++++ 処理対象データ
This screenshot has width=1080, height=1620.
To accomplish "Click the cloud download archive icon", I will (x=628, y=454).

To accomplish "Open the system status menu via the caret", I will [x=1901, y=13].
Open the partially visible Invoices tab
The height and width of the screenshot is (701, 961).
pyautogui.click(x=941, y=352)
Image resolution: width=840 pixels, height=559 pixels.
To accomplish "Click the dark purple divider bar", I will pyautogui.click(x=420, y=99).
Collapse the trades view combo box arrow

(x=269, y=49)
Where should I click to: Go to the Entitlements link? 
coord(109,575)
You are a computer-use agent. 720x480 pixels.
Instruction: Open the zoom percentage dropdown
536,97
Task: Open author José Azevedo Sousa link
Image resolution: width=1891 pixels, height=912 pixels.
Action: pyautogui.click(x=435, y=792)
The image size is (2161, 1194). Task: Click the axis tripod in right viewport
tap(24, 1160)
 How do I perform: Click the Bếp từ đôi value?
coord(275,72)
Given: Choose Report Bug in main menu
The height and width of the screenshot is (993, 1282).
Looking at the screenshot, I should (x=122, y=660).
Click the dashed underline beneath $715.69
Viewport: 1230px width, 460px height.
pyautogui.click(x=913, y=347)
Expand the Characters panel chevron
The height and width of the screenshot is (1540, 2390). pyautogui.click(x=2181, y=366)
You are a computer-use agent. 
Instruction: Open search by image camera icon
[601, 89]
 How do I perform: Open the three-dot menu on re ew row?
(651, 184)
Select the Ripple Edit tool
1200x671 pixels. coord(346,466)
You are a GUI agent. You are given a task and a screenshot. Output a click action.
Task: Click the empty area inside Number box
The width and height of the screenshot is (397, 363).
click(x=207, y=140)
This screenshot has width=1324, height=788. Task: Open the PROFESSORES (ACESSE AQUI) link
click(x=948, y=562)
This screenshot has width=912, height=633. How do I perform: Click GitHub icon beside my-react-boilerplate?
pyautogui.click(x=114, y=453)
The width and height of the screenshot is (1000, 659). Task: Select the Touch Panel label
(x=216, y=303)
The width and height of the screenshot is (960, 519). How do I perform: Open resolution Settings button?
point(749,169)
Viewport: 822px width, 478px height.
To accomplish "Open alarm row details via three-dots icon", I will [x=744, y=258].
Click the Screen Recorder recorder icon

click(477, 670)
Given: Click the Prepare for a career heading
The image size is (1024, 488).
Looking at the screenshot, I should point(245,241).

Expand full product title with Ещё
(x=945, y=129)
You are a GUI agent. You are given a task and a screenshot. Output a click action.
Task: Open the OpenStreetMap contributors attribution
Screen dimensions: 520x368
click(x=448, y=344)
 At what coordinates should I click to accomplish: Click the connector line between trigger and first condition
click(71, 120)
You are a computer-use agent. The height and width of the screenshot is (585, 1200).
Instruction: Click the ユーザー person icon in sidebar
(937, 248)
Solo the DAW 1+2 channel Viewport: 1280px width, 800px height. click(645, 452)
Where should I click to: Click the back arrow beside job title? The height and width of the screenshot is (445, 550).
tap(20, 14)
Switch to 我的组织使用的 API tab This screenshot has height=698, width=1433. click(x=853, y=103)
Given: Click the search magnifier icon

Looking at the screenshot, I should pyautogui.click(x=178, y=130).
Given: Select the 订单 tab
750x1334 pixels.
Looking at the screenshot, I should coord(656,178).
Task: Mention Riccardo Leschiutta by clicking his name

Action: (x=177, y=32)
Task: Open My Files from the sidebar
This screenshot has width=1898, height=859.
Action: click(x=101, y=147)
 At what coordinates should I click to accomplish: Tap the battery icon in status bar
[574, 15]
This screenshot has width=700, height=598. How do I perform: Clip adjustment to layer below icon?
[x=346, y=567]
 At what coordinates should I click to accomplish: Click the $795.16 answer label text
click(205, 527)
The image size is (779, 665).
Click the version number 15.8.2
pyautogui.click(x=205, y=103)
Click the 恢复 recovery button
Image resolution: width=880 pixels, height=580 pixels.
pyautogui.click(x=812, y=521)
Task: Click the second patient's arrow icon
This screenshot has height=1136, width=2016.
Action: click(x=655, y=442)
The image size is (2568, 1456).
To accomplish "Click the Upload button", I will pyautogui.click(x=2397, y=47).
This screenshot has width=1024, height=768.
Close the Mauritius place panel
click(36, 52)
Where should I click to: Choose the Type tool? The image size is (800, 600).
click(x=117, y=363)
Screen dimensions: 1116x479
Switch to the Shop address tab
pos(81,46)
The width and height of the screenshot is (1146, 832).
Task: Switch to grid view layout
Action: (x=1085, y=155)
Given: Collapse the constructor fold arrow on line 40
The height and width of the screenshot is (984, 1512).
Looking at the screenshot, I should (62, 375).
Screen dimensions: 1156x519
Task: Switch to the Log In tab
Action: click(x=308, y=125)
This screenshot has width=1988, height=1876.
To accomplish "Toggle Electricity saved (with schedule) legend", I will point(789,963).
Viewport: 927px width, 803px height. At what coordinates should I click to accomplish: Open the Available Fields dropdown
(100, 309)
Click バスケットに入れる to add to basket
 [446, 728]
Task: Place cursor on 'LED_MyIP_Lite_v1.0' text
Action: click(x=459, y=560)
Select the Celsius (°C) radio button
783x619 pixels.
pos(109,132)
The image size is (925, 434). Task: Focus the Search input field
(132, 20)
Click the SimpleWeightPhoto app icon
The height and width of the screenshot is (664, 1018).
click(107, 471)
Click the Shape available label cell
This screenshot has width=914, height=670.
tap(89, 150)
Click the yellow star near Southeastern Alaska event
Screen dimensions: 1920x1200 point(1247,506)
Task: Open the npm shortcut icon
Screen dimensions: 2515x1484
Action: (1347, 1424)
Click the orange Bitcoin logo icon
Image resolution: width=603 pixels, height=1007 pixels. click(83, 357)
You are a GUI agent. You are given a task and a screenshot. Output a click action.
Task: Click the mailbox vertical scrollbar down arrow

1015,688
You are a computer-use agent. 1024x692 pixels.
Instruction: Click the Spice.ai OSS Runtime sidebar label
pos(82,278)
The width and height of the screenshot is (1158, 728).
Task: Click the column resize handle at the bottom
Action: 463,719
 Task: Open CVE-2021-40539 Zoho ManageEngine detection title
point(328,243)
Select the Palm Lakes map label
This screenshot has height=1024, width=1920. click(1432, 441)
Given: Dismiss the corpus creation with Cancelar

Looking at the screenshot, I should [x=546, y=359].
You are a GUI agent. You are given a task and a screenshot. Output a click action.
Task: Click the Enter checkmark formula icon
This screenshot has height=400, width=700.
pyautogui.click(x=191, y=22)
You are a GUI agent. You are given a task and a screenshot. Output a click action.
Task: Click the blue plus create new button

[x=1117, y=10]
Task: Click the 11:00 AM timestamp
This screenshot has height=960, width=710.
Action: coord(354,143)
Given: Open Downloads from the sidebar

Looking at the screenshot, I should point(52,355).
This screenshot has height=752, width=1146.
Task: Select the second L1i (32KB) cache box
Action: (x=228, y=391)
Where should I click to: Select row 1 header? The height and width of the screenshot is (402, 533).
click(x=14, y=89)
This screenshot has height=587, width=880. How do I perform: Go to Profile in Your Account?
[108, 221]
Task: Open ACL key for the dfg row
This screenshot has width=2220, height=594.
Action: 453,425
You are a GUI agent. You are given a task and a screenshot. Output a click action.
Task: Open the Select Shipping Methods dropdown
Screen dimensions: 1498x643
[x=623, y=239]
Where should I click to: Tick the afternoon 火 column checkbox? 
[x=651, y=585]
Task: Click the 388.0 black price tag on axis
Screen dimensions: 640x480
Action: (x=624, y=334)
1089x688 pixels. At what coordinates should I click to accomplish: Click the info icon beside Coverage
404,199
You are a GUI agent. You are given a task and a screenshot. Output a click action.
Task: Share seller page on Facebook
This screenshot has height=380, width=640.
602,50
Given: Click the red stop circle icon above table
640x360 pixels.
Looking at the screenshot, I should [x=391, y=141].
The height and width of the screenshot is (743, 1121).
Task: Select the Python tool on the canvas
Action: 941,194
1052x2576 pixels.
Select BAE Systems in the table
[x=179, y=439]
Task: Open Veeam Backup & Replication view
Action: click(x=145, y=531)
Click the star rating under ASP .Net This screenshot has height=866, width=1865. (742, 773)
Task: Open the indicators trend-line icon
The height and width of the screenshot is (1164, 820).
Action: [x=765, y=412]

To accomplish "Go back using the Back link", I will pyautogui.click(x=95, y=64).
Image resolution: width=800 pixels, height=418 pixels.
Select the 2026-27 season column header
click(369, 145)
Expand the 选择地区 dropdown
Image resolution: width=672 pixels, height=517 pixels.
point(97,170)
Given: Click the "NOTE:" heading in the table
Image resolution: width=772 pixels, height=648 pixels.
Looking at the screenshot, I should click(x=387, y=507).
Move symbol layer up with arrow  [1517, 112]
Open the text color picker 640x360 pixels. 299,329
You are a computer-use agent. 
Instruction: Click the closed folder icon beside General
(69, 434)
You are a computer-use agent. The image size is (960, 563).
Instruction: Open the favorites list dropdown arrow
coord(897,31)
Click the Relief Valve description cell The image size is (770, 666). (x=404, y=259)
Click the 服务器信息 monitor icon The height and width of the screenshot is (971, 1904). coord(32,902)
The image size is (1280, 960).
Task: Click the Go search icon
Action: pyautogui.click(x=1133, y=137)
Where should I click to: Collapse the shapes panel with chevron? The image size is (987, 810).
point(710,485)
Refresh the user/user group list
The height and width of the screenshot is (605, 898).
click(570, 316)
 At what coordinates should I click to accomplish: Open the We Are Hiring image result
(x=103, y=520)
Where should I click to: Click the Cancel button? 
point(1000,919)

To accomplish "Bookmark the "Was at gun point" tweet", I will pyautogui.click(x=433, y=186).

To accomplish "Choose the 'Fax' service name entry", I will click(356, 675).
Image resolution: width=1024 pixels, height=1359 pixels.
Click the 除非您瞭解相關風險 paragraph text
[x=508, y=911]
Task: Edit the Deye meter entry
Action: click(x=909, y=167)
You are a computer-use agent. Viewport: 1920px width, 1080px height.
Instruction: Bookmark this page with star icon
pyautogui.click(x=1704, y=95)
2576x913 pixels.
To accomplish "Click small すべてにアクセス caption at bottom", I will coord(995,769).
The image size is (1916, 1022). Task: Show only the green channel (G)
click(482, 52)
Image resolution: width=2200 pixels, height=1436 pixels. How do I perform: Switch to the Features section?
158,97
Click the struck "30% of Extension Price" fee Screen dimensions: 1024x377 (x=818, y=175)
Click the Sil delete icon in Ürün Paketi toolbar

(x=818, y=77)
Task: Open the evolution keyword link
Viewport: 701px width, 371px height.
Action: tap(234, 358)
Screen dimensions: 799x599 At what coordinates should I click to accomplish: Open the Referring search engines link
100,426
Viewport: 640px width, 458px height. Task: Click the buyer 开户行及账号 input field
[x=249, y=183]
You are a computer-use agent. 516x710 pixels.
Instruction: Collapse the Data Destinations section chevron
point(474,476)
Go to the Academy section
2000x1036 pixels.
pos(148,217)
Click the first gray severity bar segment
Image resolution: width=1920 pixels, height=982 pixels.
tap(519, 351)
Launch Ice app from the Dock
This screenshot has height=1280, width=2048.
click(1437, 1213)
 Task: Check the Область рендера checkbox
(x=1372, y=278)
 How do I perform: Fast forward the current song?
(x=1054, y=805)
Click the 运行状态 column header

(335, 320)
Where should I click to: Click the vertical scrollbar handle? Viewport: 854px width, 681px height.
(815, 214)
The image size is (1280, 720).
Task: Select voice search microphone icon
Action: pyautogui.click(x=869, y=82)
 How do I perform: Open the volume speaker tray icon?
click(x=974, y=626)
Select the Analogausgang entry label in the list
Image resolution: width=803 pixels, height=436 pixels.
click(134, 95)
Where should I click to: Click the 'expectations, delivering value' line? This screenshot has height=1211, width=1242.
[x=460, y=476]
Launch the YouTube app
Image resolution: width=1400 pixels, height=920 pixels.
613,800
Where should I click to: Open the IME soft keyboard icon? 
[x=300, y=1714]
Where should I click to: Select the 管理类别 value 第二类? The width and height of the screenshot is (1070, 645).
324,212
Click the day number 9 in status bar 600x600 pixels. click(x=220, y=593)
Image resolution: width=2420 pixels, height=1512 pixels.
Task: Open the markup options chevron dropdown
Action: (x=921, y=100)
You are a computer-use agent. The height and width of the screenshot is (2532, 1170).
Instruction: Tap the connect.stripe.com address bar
++++++++
上のデータのうち、"How do I perform: Click the"を含む行から"The height and width of the screenshot is (1540, 2390)."を含む行までを、一字一句変えずにもう一度書き出してもらえますか。

 How do I perform: Click the Bếp từ đôi value?
coord(275,72)
Given: Choose Report Bug in main menu
The height and width of the screenshot is (993, 1282).
Looking at the screenshot, I should (x=122, y=660).
Click the dashed underline beneath $715.69
Viewport: 1230px width, 460px height.
pyautogui.click(x=913, y=347)
Expand the Characters panel chevron
The height and width of the screenshot is (1540, 2390). pyautogui.click(x=2181, y=366)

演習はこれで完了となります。